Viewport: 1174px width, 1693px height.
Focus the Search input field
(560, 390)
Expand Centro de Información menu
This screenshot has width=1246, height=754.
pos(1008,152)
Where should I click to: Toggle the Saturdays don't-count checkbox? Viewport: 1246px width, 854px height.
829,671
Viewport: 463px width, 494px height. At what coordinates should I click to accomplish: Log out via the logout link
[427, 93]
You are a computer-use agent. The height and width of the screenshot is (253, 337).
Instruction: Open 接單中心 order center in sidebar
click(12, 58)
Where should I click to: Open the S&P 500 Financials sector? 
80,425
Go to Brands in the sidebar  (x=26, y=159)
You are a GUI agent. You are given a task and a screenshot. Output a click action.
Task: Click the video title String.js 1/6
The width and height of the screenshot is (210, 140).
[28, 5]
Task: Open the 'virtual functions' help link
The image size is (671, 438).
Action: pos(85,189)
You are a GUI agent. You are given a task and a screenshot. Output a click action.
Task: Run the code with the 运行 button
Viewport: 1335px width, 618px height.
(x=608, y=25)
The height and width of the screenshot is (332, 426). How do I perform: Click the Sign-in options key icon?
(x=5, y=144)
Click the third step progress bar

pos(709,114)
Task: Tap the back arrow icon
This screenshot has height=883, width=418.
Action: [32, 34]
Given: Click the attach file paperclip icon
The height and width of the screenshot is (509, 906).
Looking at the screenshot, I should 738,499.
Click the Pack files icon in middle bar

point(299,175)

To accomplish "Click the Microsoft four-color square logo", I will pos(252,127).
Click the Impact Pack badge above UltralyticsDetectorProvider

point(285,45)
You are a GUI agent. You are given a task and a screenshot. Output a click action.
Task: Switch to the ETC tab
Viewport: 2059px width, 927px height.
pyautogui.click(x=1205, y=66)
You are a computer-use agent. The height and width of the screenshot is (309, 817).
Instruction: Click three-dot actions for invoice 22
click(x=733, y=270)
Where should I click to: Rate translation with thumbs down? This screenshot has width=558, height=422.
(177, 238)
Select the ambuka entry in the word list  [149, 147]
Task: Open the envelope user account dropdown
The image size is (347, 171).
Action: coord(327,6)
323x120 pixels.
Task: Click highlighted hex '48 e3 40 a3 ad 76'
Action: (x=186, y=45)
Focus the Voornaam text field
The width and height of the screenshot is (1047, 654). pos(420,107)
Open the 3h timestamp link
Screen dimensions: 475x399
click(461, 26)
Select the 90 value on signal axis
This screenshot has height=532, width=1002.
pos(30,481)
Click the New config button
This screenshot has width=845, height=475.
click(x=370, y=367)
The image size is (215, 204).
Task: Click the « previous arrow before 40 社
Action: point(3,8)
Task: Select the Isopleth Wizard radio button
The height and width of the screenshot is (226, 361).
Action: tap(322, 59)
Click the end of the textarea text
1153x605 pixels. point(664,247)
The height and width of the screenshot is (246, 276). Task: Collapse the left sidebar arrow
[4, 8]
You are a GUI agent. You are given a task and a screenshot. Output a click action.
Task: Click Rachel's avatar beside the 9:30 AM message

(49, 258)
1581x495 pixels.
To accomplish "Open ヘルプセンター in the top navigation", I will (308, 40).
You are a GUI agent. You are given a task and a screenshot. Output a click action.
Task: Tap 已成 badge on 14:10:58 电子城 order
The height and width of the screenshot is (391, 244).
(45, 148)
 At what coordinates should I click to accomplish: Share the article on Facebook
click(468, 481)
== == ==
Task to complete —
Return the entries above in full and exactly as written.

Response —
Viewport: 1174px width, 1693px height.
Focus the Search input field
(560, 390)
Expand Centro de Información menu
This screenshot has width=1246, height=754.
pos(1008,152)
Where should I click to: Toggle the Saturdays don't-count checkbox? Viewport: 1246px width, 854px height.
829,671
Viewport: 463px width, 494px height. At what coordinates should I click to accomplish: Log out via the logout link
[427, 93]
You are a computer-use agent. The height and width of the screenshot is (253, 337).
Instruction: Open 接單中心 order center in sidebar
click(12, 58)
Where should I click to: Open the S&P 500 Financials sector? 
80,425
Go to Brands in the sidebar  (x=26, y=159)
You are a GUI agent. You are given a task and a screenshot. Output a click action.
Task: Click the video title String.js 1/6
The width and height of the screenshot is (210, 140).
[28, 5]
Task: Open the 'virtual functions' help link
The image size is (671, 438).
Action: pos(85,189)
You are a GUI agent. You are given a task and a screenshot. Output a click action.
Task: Run the code with the 运行 button
Viewport: 1335px width, 618px height.
(x=608, y=25)
The height and width of the screenshot is (332, 426). How do I perform: Click the Sign-in options key icon?
(x=5, y=144)
Click the third step progress bar

pos(709,114)
Task: Tap the back arrow icon
This screenshot has height=883, width=418.
Action: [32, 34]
Given: Click the attach file paperclip icon
The height and width of the screenshot is (509, 906).
Looking at the screenshot, I should 738,499.
Click the Pack files icon in middle bar

point(299,175)

To accomplish "Click the Microsoft four-color square logo", I will pos(252,127).
Click the Impact Pack badge above UltralyticsDetectorProvider

point(285,45)
You are a GUI agent. You are given a task and a screenshot. Output a click action.
Task: Switch to the ETC tab
Viewport: 2059px width, 927px height.
pyautogui.click(x=1205, y=66)
You are a computer-use agent. The height and width of the screenshot is (309, 817).
Instruction: Click three-dot actions for invoice 22
click(x=733, y=270)
Where should I click to: Rate translation with thumbs down? This screenshot has width=558, height=422.
(177, 238)
Select the ambuka entry in the word list  [149, 147]
Task: Open the envelope user account dropdown
The image size is (347, 171).
Action: coord(327,6)
323x120 pixels.
Task: Click highlighted hex '48 e3 40 a3 ad 76'
Action: (x=186, y=45)
Focus the Voornaam text field
The width and height of the screenshot is (1047, 654). pos(420,107)
Open the 3h timestamp link
Screen dimensions: 475x399
click(461, 26)
Select the 90 value on signal axis
This screenshot has height=532, width=1002.
pos(30,481)
Click the New config button
This screenshot has width=845, height=475.
click(x=370, y=367)
The image size is (215, 204).
Task: Click the « previous arrow before 40 社
Action: point(3,8)
Task: Select the Isopleth Wizard radio button
The height and width of the screenshot is (226, 361).
Action: tap(322, 59)
Click the end of the textarea text
1153x605 pixels. point(664,247)
The height and width of the screenshot is (246, 276). Task: Collapse the left sidebar arrow
[4, 8]
You are a GUI agent. You are given a task and a screenshot. Output a click action.
Task: Click Rachel's avatar beside the 9:30 AM message

(49, 258)
1581x495 pixels.
To accomplish "Open ヘルプセンター in the top navigation", I will (308, 40).
You are a GUI agent. You are given a task and a screenshot. Output a click action.
Task: Tap 已成 badge on 14:10:58 电子城 order
The height and width of the screenshot is (391, 244).
(45, 148)
 At what coordinates should I click to accomplish: Share the article on Facebook
click(468, 481)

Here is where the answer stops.